3. Peut-être me direz-vous que si le feu échauffe, il éclaire aussi. Je ne dis pas non, mais il semble qu'il échauffe plus encore qu'il n'éclaire.

Aussi, entendez-le, et remarquez comment il s'exprime en parlant de ce feu : « Je suis venu, dit-il, apporter le feu sur la terre, et que désiré-je, sinon qu'il brûle ? » Vous voyez clairement ce qu'il veut; mais vous n'ignorez pas non plus que « la vie est au pouvoir de sa volonté (Psal. XXIX, 6), » et que le serviteur qui connaît la volonté de son maître, et ne la fait point, sera d'autant plus rudement châtié (Luc. XII, 47). Qu'est-ce donc qui vous presse tant de briller?

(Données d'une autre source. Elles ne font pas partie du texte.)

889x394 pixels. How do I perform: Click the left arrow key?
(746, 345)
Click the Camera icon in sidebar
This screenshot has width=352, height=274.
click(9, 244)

Le jour n'est pas venu encore où les justes brilleront comme le soleil, dans le royaume de leur Père : en attendant, ce désir de briller est pernicieux, mieux vaut être brûlant. Après tout, si vous avez une si grande envie de briller, faites tout ce qui dépend de vous pour être ce que vous voulez paraître, commencez par rechercher la chaleur, vous aurez nécessairement l'éclat, autrement. vous vous tourmenteriez en vain, car il ne sert de rien de briller, si on n'est chaud en même temps. C’est une lumière d'emprunt, ou plutôt c'est un semblant de lumière que celle qui n'émane point du feu. Or, on ne peut garder longtemps ce qu'on ne possède point en propre, et vous finiriez par être couvert d'une confusion d'autant plus grande que vous aurez voulu faire croire que ce qui n'était que d'emprunt venait de votre propre fond. Ainsi, la lune, dit-on, a l'éclat sans la chaleur, et tient son éclat du soleil. Voilà pourquoi elle change si souvent, ou plutôt, pourquoi elle est dans un changement continuel; on ne la voit jamais . deux jours de suite la même. Voilà sans doute, pourquoi il est dit : « L'insensé est changeant comme la lune (Eccl. XXVII, 12), » mais l’insensé qui a perdu le sens dans sa beauté, c'est-à-dire, qui s'est refroidi dans son éclat.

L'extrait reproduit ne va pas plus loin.